[Given problem 1] In the passage on hash functions, copy everything from "In computer science" down to "uniform output distribution." word for word.

Nice explanation but I disagree with "very unlikely". See: programmers.stackexchange.com/questions/49550/… : collision do occur, and sometimes surprisingly often. – Olivier Dulac 2 hours ago
    
Also note that in the context of cyptography, the term "hash" very strongly implies a "one-way" operation that cannot be easily reversed in practice. When it can be easily reversed, it's called "encryption". This is why the people on Security.SE will tell you to always hash your customers' passwords, never to encrypt them. – Ixrec 2 hours ago
    
A hash that doesn't "spread out" is still a hash, just perhaps not a very good one for your application. – OrangeDog 1 hour ago

A hash function is broadly any surjective (one-way) function where the image is smaller than the domain. The output of such a function f(x) can be referred to as "the hash of x".

In computer science we typically encounter two applications of hash functions.

The first is for data structures such as hash tables, where we want to map the key domain (e.g. 32-bit integers or arbitrary-length strings) to an array index (e.g. integer between 0 and 100). The goal here is to maximise the performance of the data structure; properties of the hash function that are typically desirable are simplicity and uniform output distribution.

The second is for cryptography: message authentication, password/signature verification, etc. The domain is typically arbitrary byte strings. Here we are concerned with security - which sometimes means deliberately low performance - where useful properties are collision and pre-image resistance.

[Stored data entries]
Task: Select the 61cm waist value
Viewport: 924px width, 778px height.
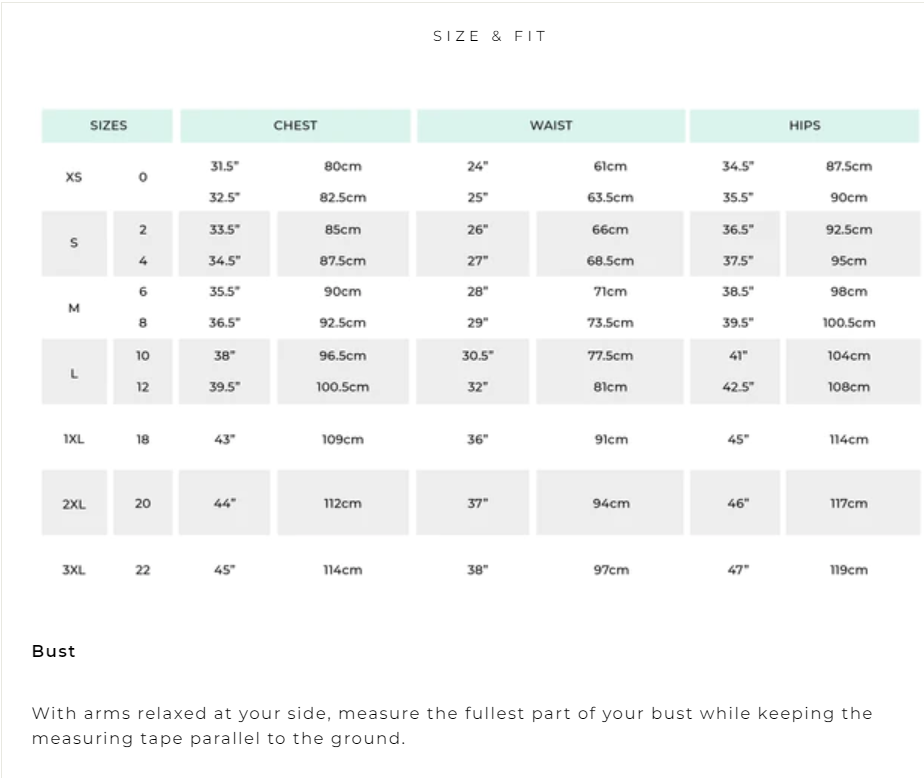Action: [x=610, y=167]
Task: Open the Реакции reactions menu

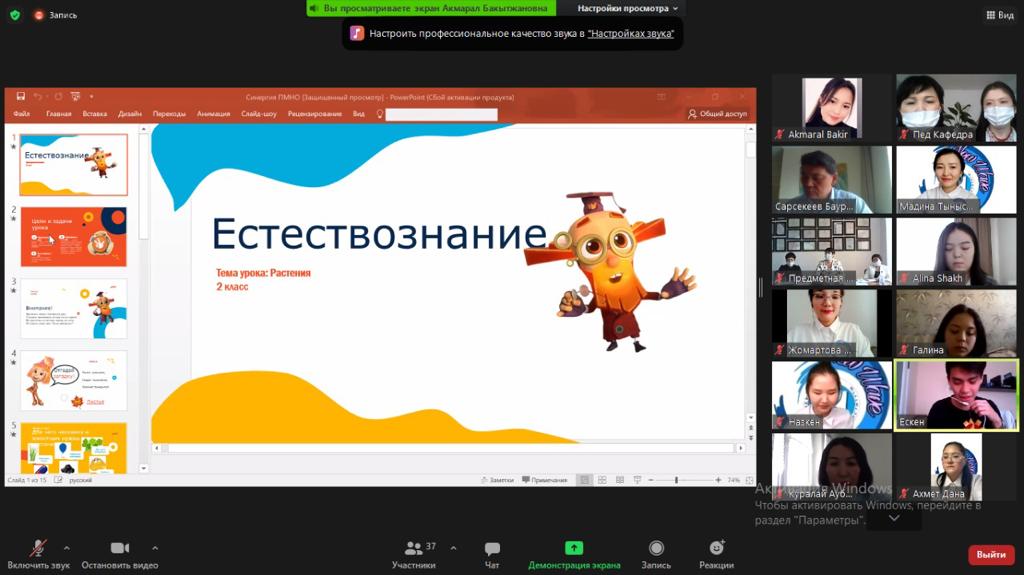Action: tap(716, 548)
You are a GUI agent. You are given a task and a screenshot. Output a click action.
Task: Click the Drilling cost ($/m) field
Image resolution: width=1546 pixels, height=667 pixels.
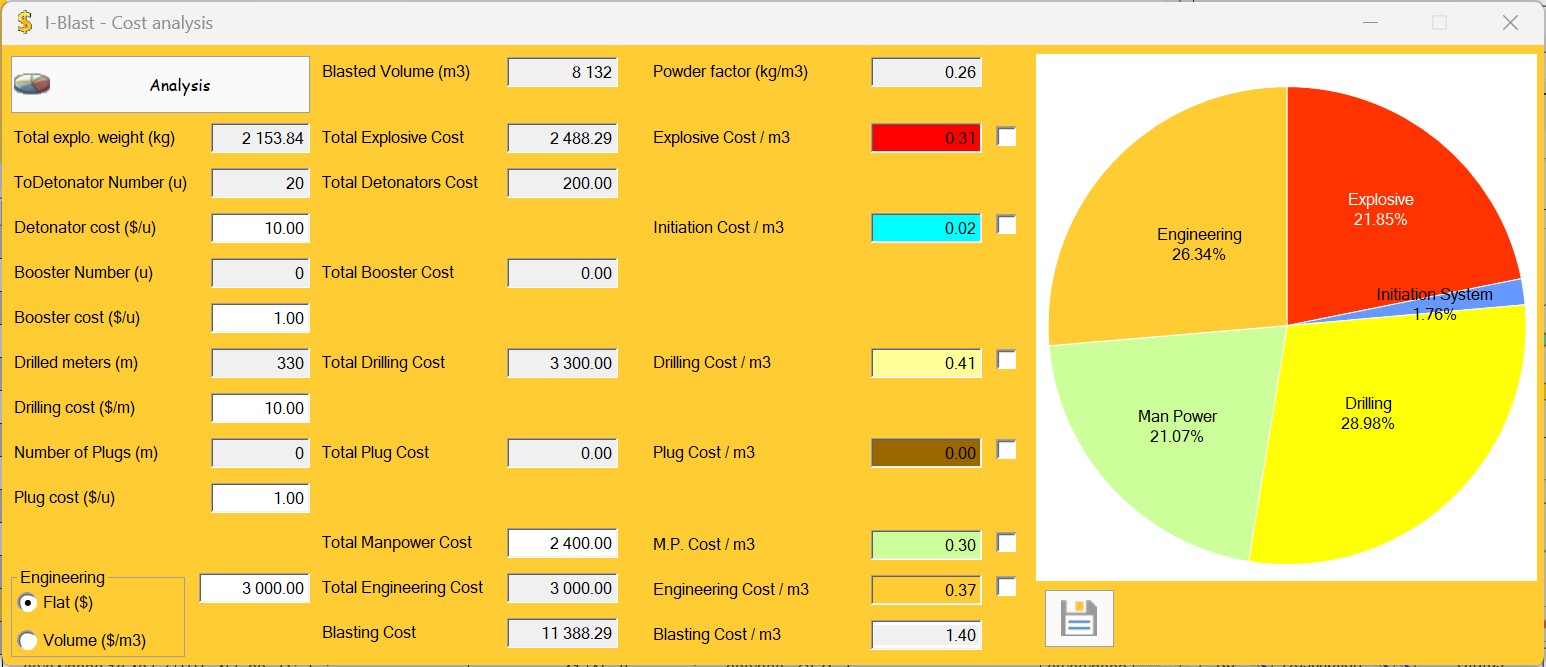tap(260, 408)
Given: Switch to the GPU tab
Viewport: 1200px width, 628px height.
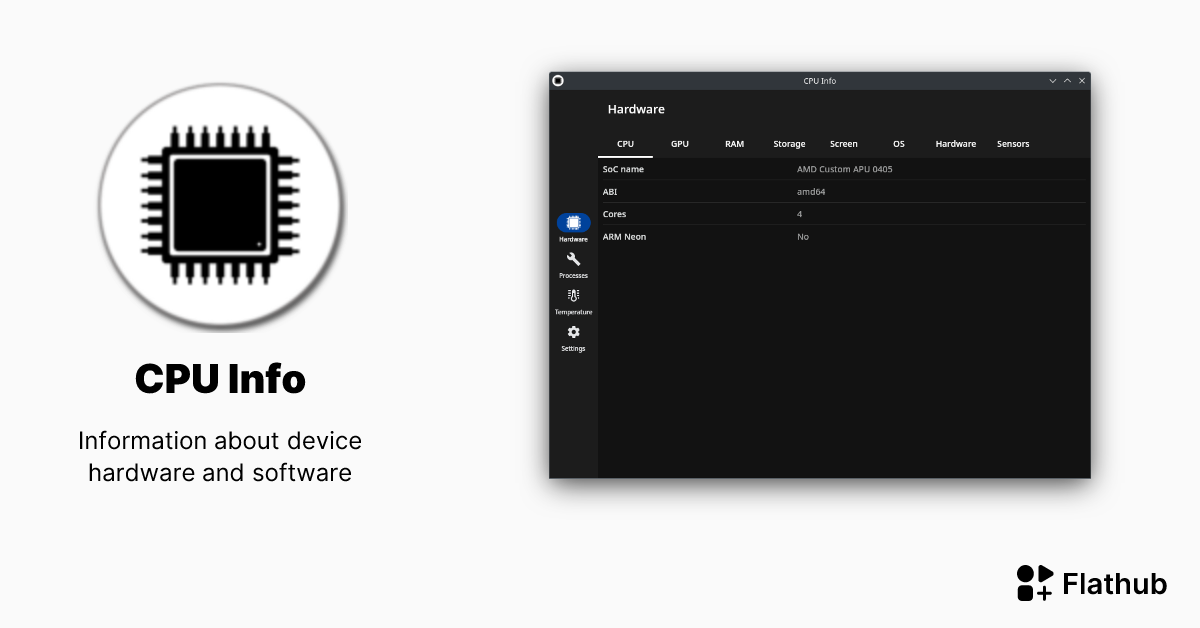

[Given problem 2] Please select every line of the listing that contains the string "width". Case counts.

[Full answer 1]
In computer science we typically encounter two applications of hash functions.

The first is for data structures such as hash tables, where we want to map the key domain (e.g. 32-bit integers or arbitrary-length strings) to an array index (e.g. integer between 0 and 100). The goal here is to maximise the performance of the data structure; properties of the hash function that are typically desirable are simplicity and uniform output distribution.

[Full answer 2]
Viewport: 924px width, 778px height.
Image resolution: width=1546 pixels, height=667 pixels.
Viewport: 1200px width, 628px height.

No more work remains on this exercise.